Given task: Locate each line in the entries below that contains the string "height", treating uppercase and lowercase as distinct, and copy those lines.

Extracted data entries
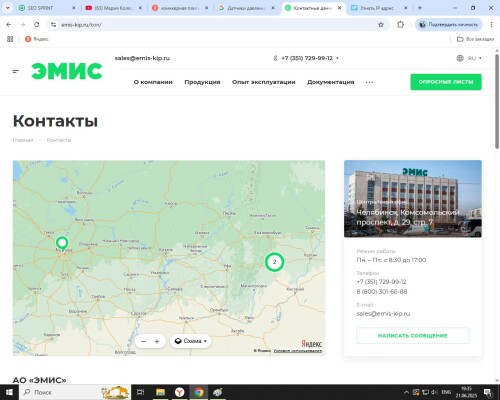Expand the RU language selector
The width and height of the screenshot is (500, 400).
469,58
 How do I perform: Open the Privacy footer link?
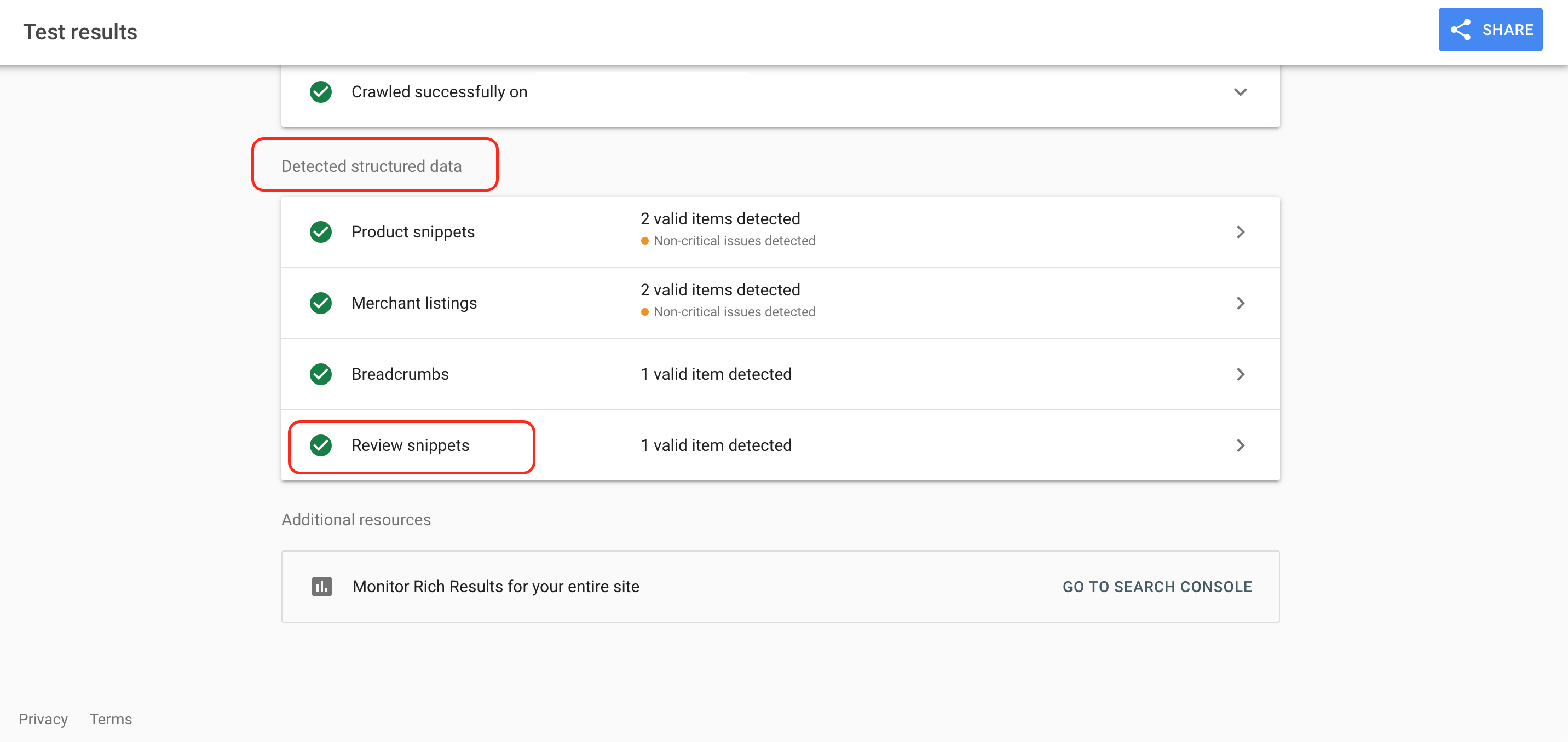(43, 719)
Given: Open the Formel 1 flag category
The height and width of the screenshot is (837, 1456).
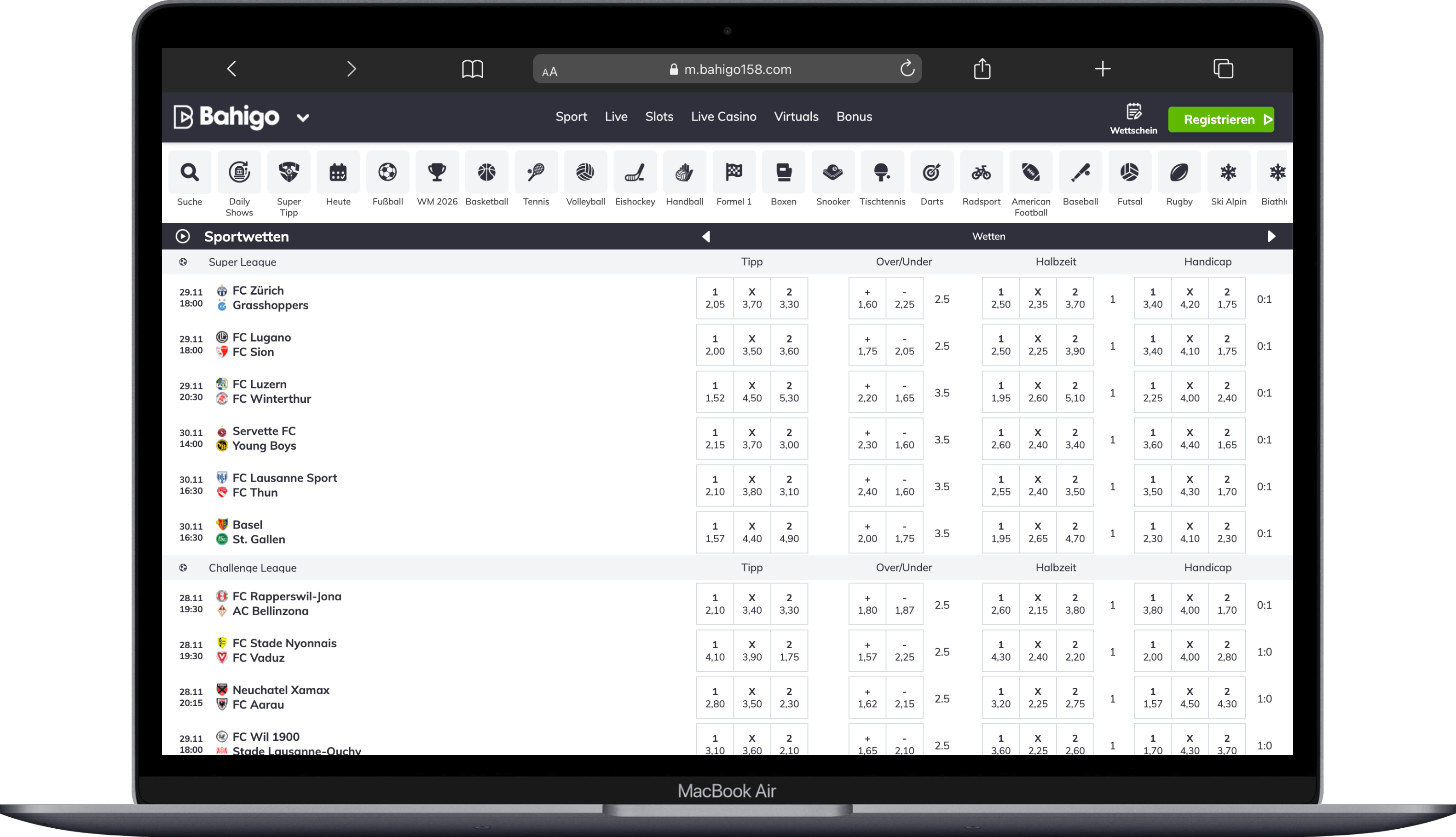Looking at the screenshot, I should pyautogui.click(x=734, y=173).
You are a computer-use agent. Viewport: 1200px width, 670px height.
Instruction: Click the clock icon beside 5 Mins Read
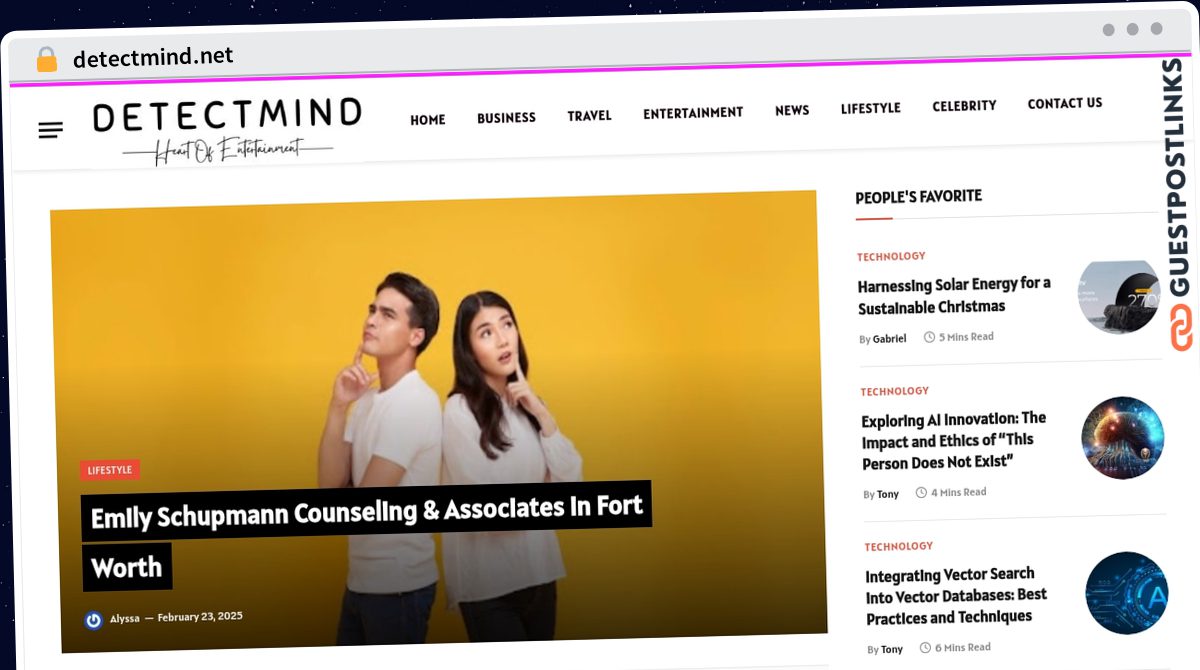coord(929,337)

Written reply:
The width and height of the screenshot is (500, 400).
The height and width of the screenshot is (837, 1456).
You are a computer-use agent. Viewport: 1200px width, 670px height.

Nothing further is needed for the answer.